Raw Linux Threads via System Calls

im3w1l · on June 7, 2015

Very nice writeup!

Idea for improvement: Instead of directly jumping to the supplied function, jump to something that first calls the user-supplied function, and then munmaps stack and syscalls exit.

CrystalGamma · on June 7, 2015

> (notice: a, b, c, d)

Either I am wrong or is the actual order a, c, b, d in x86 (I remember at least the 32bit GPRs being coded in the order EAX, ECX, EBX, EDX)? :D

barrkel · on June 7, 2015

The order is AX CX DX BX SP BP SI DI

userbinator · on June 8, 2015

The reason I've heard for this ordering (or why BX is out of alphabetic order) is that in 16-bit x86, it's the only "splittable" (into BH and BL) register that can be used to access memory, so it was grouped together with the last 4 (which can also be used to access memory) in order to simplify the logic.

barrkel · on June 8, 2015

All the first four registers are splittable and can be used in all addressing modes[1], apart from CISCy instructions like loop and jcx that implicitly use CX (count) register, string operations, xlat, imul etc.

My personal suspicion is that it's something to do with bit ordering. If you reverse the order of bits from LSB to MSB, then BX and CX switch places.

[1] Indexed addressing modes do need to use BX or BP as a base on 8086. Indexed modes are a bit CISCy though, considering they are often used with lea to do non-memory calculations.

caipre · on June 7, 2015

What does "order" mean here? Is a register different from any other, except by conventional use?

barrkel · on June 8, 2015

The bits used to represent each register in 8086 machine code, when sorted as binary numbers, come out in this order.

Where the bits go depend on the instruction and addressing mode. They generally follow this pattern; some addressing modes don't support some registers though.

hfern · on June 7, 2015

Yes you're right. Originally there was no B register in generations prior to x86.

masklinn · on June 7, 2015

According to wikipedia, the 8080 already had a B register (its registers were A, B, C, D, E, H and L, the (BC), (DE) and (HL) pairs could be used as 16 bits registers)

DasIch · on June 7, 2015

So you could use this to implement fork without sharing signal handlers and files? Given that the latter two seem like the biggest issue with fork why is - to my knowledge - nobody using this?

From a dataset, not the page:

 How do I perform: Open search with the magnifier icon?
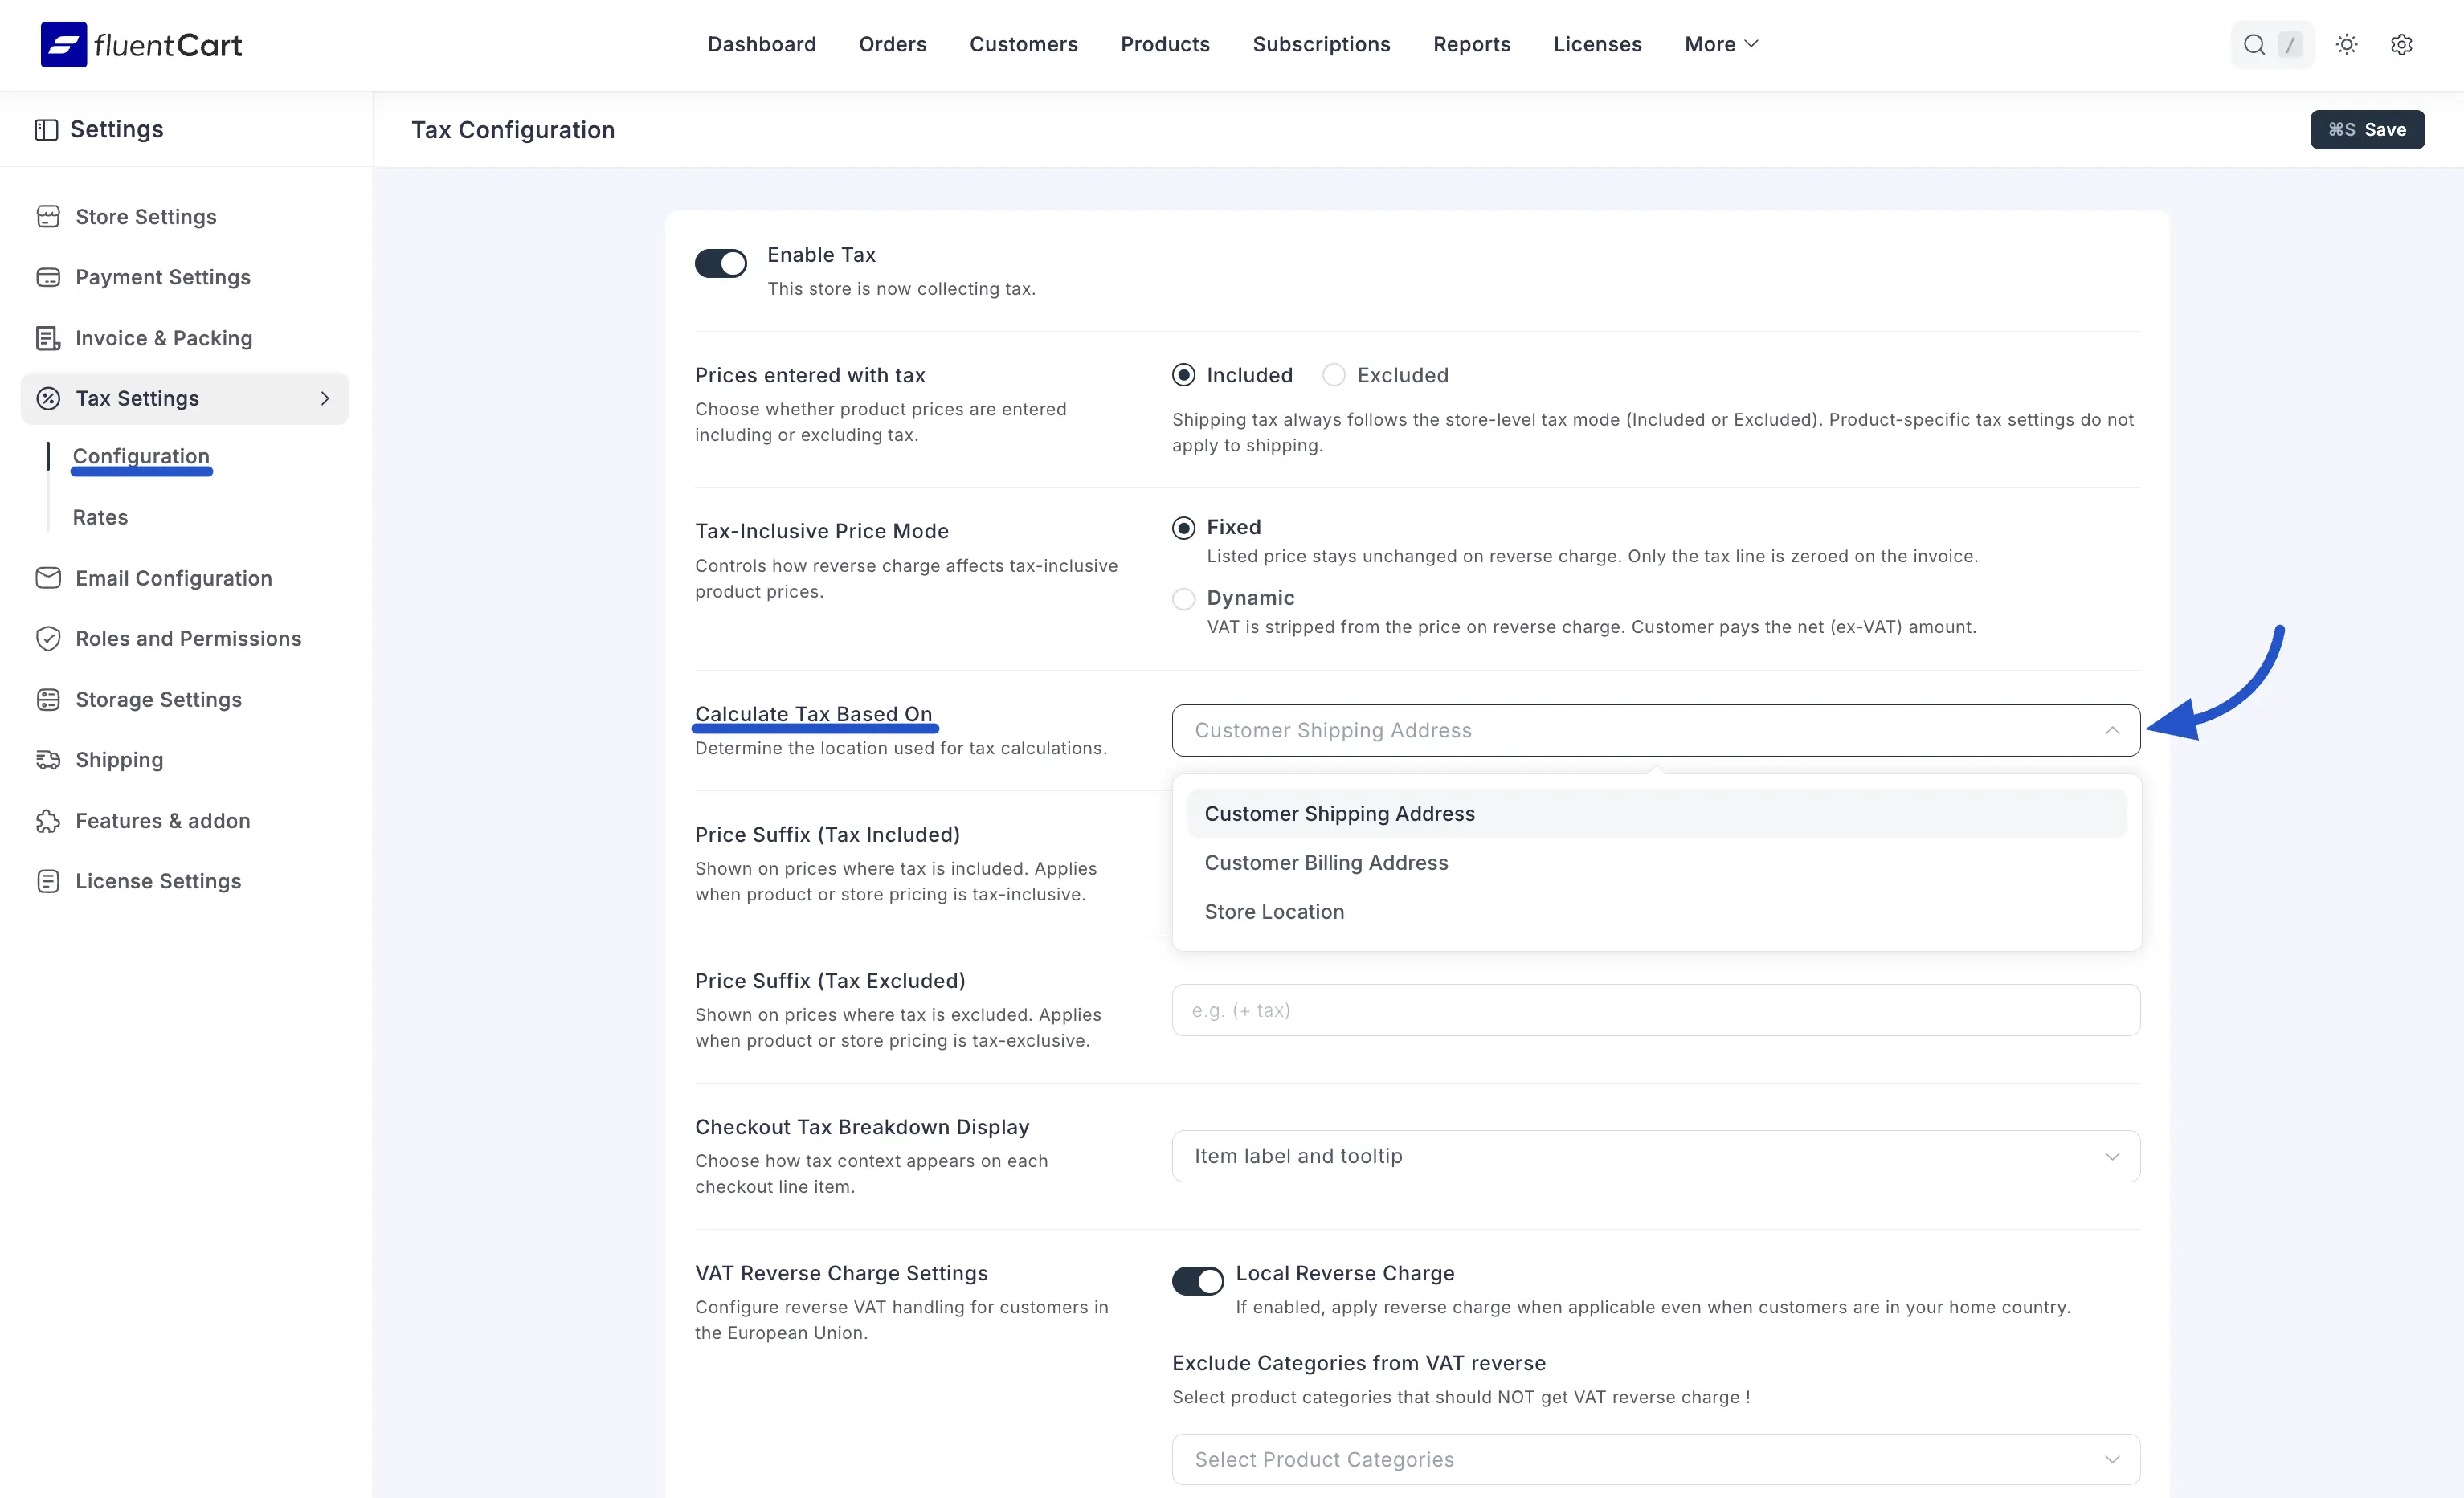coord(2253,44)
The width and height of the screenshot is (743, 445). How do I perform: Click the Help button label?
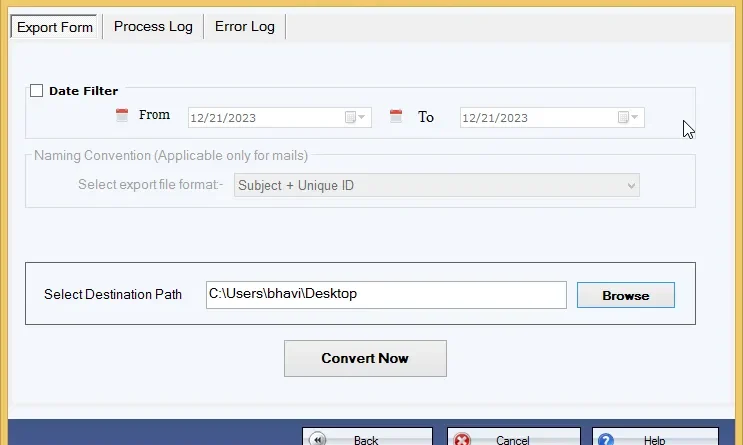pos(654,440)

JoshTriplett · on June 7, 2015

Numerous people are, though not via raw assembly. You can call clone() via glibc and pass all those same flags; you can also call unshare() from the child process. Take a look at the manpage for clone(), which discusses the difference between the raw syscall and the glibc wrapper. The former works like fork(), so if you use it to spawn a thread rather than a process, you need an assembly wrapper to handle running on a new stack and similar after it returns; the glibc wrapper handles that for you, calling a function pointer you provide:

    /* Prototype for the glibc wrapper function */

    #include <sched.h>

    int clone(int (*fn)(void *), void *child_stack,
              int flags, void *arg, ...
              /* pid_t *ptid, struct user_desc *tls, pid_t *ctid */ );

    /* Prototype for the raw system call */

    long clone(unsigned long flags, void *child_stack,
              void *ptid, void *ctid,
              struct pt_regs *regs);

clone() of a separate process with the various namespace flags (such as creating new network or filesystem namespaces) forms the basis of all Linux container solutions (including Docker and Rocket). clone() of a thread with unusual namespace flags is less common, but not unheard-of.

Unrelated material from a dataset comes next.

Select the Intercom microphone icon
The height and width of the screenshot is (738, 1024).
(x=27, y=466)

pcwalton · on June 7, 2015

At least for files, it's also common to just open your files with O_CLOEXEC these days, which (if you're consistent about doing it) protects you in case one of your app's libraries forks, and allows you to avoid dropping down to clone().

geofft · on June 7, 2015

> So you could use this to implement fork without sharing signal handlers and files?

I think the terminology is a bit confusing here. You can share signal handlers and files, that is, changes in the child are reflected in the parent and vice versa, or you can inherit signal handlers and files: the child starts with a copy of the parent's signal handlers and file descriptor table. Inheritance is the default behavior from fork(). There is no option to reset signal handlers or start with a clean file descriptor table; you have to reset everything yourself.

DasIch · on June 8, 2015

I was indeed confused by the terminology. Thank you for the explanation.

saurik · on June 8, 2015

If the goal is to exec another process, you might want to consider moving to posix_spawn.

faragon · on June 7, 2015

Linux approach is very fast, and convenient for most cases. The only regret I have (had) is that working in that way, it brings some problems like different behavior on signal() versus most POSIX implementations (e.g. signal handlers on a thread not being the main one, etc.). Not really a problem, but a bit annoying when porting UNIX code to Linux.

caf · on June 8, 2015

The signal behaviour required for POSIX threads is available by specifying the CLONE_SIGHAND flag to clone(2). This is what the glibc pthreads implementation does.

Linux did once have a pthreads implementation that wasn't POSIX-conforming in these sorts of areas ("LinuxThreads"), but those days are long behind us. NPTL has been the standard for at least 10 years now.

faragon · on June 12, 2015

Thank you. I'm glad that got fixed! (I dealt with that stuff more than 10 years ago) :-)

0x0 · on June 7, 2015

How can the thread free its own stack before calling exit? Doesn't it need a stack to call exit safely?

to3m · on June 7, 2015

In general yes, but the code in this case appears to be supplying its own version of exit, that just does a SYSCALL instruction. The SYSCALL instruction doesn't need a stack.

0x0 · on June 7, 2015

Is there no risk of an interrupt or a signal happening in between un-mmap'ing and calling exit, that would cause stack pushes?

Amanieu · on June 7, 2015

That is a risk, which is why you need to block all signals using the sigprocmask syscall before unmapping your stack.

geofft · on June 7, 2015

Or you just don't have signal-handling functions. Signals only touch the stack if you handle them via functions. The default signal dispositions all either kill the process or do nothing, so they don't touch the stack.

MarkSweep · on June 7, 2015

It is calling the exit syscall directly using the syscall instruction, which does not push anything onto the stack.